On the other hand, for the (initial) boundary value problem of partial differential equations, the solution can be obtained by the ADM that satisfies all of the boundary conditions only with modification of the algorithm to accommodate the boundary. For this reason, Adomian [20] first proposed an algorithm for (initial) boundary value problems of partial differential equations based on the ADM by taking the average of its two partial solutions. Shidfar and Garshasbi [21] proposed a weighted algorithm of the ADM by combining the two partial solutions with a weight. Yun et al. [22] proposed a segmented and weighted Adomian decomposition algorithm to decease the boundary error of the Adomian solution, they also presented a corresponding algorithm.

In [23], although the boundary error of the approximate solution is smaller, there is no guarantee to make the boundary error smaller than any positive real number. To overcome this shortcoming, we propose a new algorithm for solution of the BVP of a partial differential equation on a triangle region based on the ADM combined with a segmented technique. In addition, a theorem is given to ensure that the boundary error in the algorithm can be controlled to become smaller than any positive real number. By the proposed algorithm, the effect of regional recharge model and the heterogeneous aquifer model of the plane triangle groundwater flow are considered in this paper.

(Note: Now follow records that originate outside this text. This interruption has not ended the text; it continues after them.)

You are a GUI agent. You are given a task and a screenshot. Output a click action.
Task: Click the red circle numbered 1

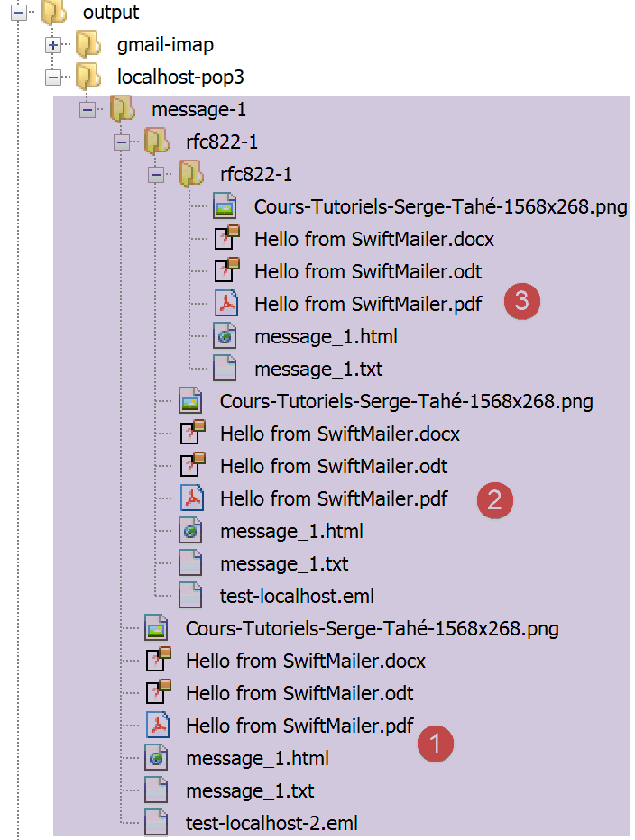(437, 744)
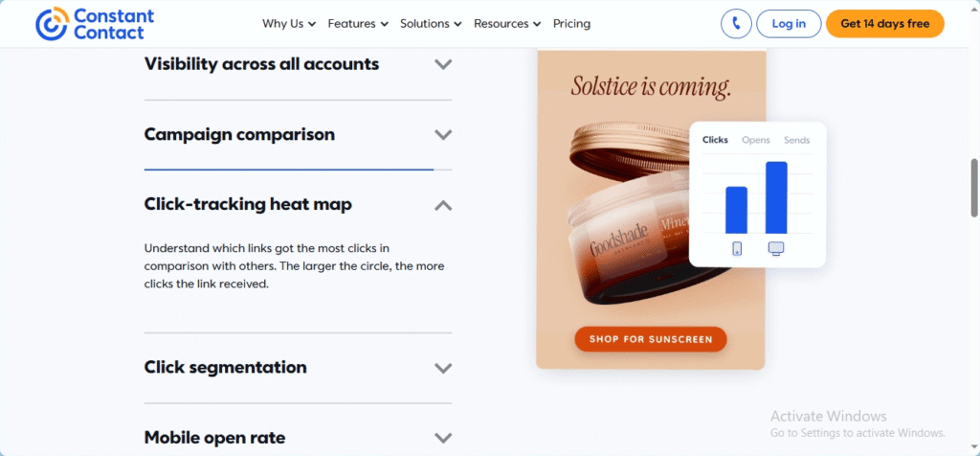Click the mobile device icon in chart
Screen dimensions: 980x456
tap(737, 248)
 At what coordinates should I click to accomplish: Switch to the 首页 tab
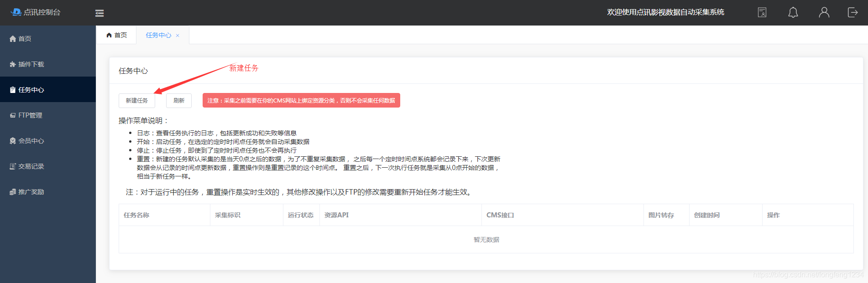tap(117, 35)
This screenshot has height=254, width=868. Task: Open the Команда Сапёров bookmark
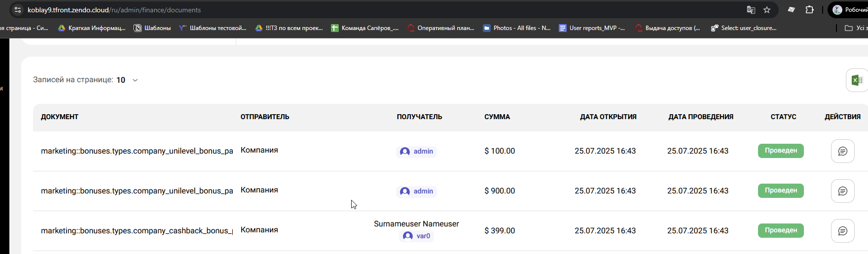tap(364, 28)
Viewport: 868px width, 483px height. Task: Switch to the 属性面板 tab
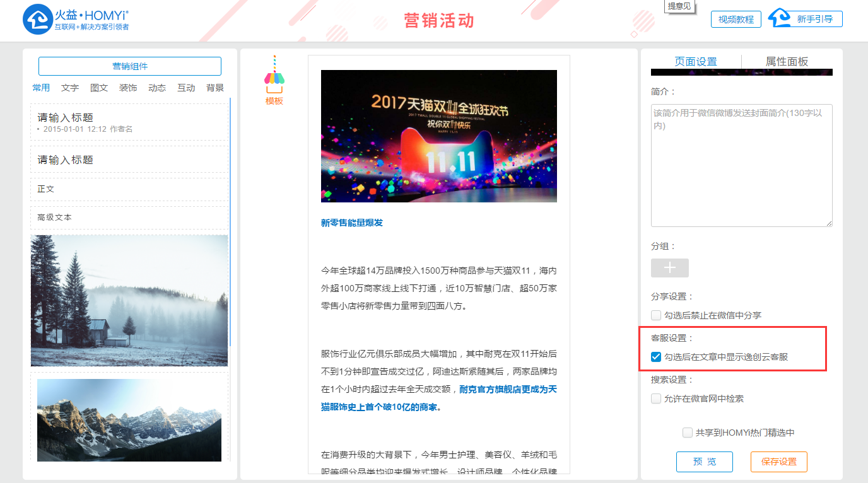[x=787, y=62]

2 Segmented Adomian algorithm on the triangle area

We consider a general second-order partial differential equation as follows:

$$\begin{aligned}& \mathrm{L}_{x} h+\mathrm{L}_{y} h+\mathrm{R} h+g(x,y)=0, \quad (x,y)\in D , \end{aligned}$$
(1)
$$\begin{aligned}& D: a \leq x\leq b, c\leq y\leq c+\frac{d-c}{b-a}(x-a), \end{aligned}$$
(2)

with

$$\begin{aligned}& h(b,y)=f_{1}(y), \end{aligned}$$
(3)
$$\begin{aligned}& h(x,y)=f_{2}(x), \quad \mbox{on } y= c+\frac{d-c}{b-a}(x-a), \end{aligned}$$
(4)
$$\begin{aligned}& h(x,c)=f_{3}(x), \end{aligned}$$
(5)

where \(\mathrm{L}_{x}=\partial ^{2}/\partial x^{2}\), \(\mathrm{L}_{y}= \partial ^{2}/\partial y^{2}\), R is a remainder operator, \(g(x,y)\) is a given continuous function, and \(f_{i}\) (\(i=1, 2, 3 \)) are given continuous functions of the corresponding boundaries.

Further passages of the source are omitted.